Study	No. of patients	Mean age (years)	Mortality (%)	NT-proBNP cut-off (pg/mL)	Remarks
Katayama et al12	28	72	–	769 for BNP	BNP is not a predictor of mortality in CS.
Katayama et al4	42	72	36%	–	BNP a predictor of mortality in multivariate analysis.
Tolpannen et al5	122	68	42%	4500	NT-proBNP and sST-2 independent predictors of mortality. AUC for NT-proBNP = 0.78 at 24 h.
Jarai et al3	47	65	62.5%	12,783	NT-ProBNP and IL-6 independent predictor of mortality. AUC for NT-ProBNP = 0.72
Pöss et al14	51	68	37.2	12,782	NT-proBNP not a predictor of mortality.
Prodzinsky et al15	40	64	32.5	–	BNP a weak predictor of mortality.
Current study	64	57	26.5%	8582	NT-ProBNP and AKI independent mortality predictors in multivariate analysis. AUC for NT-ProBNP = 0.74.

AKI = acute kidney injury; AUC = area under the curve; BNP= B-type natriuretic peptide; CS = cardiogenic shock; CS-STEMI= ST-segment elevation myocardial infarction complicated by cardiogenic shock; IL-6 = interleukin-6; NT-proBNP = N-terminal pro-B-type natriuretic peptide; sST-2 = soluble ST-2.
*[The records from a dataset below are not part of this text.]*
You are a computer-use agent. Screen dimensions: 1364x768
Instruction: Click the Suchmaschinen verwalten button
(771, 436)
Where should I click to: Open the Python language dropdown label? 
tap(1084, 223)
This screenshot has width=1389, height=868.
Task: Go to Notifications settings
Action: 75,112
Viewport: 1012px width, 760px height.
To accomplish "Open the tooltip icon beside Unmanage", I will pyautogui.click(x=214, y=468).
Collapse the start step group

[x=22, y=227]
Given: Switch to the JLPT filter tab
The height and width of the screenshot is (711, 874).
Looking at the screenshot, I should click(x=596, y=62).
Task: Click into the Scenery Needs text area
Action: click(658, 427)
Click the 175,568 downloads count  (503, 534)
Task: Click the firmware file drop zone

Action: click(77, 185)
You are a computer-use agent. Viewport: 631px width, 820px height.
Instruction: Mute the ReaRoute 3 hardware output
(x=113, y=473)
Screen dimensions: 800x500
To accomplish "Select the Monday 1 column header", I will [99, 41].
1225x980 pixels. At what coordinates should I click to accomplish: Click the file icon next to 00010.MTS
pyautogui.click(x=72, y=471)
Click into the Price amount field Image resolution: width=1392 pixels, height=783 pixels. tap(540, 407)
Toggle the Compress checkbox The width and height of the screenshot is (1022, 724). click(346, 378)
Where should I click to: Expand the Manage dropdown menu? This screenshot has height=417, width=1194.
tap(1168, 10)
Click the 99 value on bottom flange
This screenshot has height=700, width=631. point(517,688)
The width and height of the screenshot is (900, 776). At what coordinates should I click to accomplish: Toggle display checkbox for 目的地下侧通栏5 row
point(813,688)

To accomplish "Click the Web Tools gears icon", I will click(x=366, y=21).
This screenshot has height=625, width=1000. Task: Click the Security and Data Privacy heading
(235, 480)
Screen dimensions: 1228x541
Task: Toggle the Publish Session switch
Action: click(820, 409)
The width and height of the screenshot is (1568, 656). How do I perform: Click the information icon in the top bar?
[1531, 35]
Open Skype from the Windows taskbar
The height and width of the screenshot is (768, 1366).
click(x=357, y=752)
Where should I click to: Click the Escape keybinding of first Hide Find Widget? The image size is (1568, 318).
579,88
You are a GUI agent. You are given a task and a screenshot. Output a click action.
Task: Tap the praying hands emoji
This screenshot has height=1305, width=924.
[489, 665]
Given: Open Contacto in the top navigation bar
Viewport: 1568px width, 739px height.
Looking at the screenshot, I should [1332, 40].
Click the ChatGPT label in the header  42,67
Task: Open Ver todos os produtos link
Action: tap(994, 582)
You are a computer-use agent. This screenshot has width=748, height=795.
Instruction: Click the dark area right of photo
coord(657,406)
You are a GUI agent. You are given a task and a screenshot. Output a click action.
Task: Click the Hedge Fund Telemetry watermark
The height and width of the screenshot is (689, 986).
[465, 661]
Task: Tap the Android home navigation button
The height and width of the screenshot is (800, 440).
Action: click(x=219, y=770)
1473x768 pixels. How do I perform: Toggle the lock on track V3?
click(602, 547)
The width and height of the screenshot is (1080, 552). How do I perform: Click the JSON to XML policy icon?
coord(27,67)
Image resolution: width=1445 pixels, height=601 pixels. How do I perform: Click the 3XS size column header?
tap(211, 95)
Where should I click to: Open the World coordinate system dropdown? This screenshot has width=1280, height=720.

To the best of our knowledge, this is one of the largest studies assessing the role of NT-proBNP in CS-STEMI. However, there are several limitations to this study. The small sample at a single center means that these results need to be confirmed in a large trial. Given the study design, all the limitations of a nonrandomized, observational sample apply to our study. Since we excluded patients who died within 24 h/before obtaining samples, the predictive value of NT-proBNP in the overall cohort remains uncertain. The low rates of PCI due to late presentation and high prevalence of multi-organ dysfunction including acute kidney injury (48%) which made them unsuitable for PCI, may have affected our results and the NT-proBNP measurements and the cut-off values. Also, since NT-proBNP was measured only once after hospitalization, the prognostic value of serial trends of NT-proBNP remains unknown. Measurements of additional markers such as IL-6, adrenomedullin, soluble ST2, and BNP would have been highly desirable. Also, since only in-hospital outcomes were recorded, the role of NT-proBNP in intermediate and long-term outcomes remains unknown.

To conclude, NT-proBNP measurement at 24 h along with acute kidney injury were found to be independent predictors of mortality in patients with CS-STEMI. Notwithstanding the various limitations, it seems that NT-proBNP provides additional prognostic information in CS following an acute MI with a high negative predictive value. However, additional studies with a larger sample and serial measurements during hospital stay may provide more information regarding the prognostic utility of NT-proBNP in CS-STEMI.

Funding

This research received no specific grant from any funding agency in the public, commercial, or not-for-profit sectors.

Declaration of Competing Interest

The authors declare that there is no conflict of interest.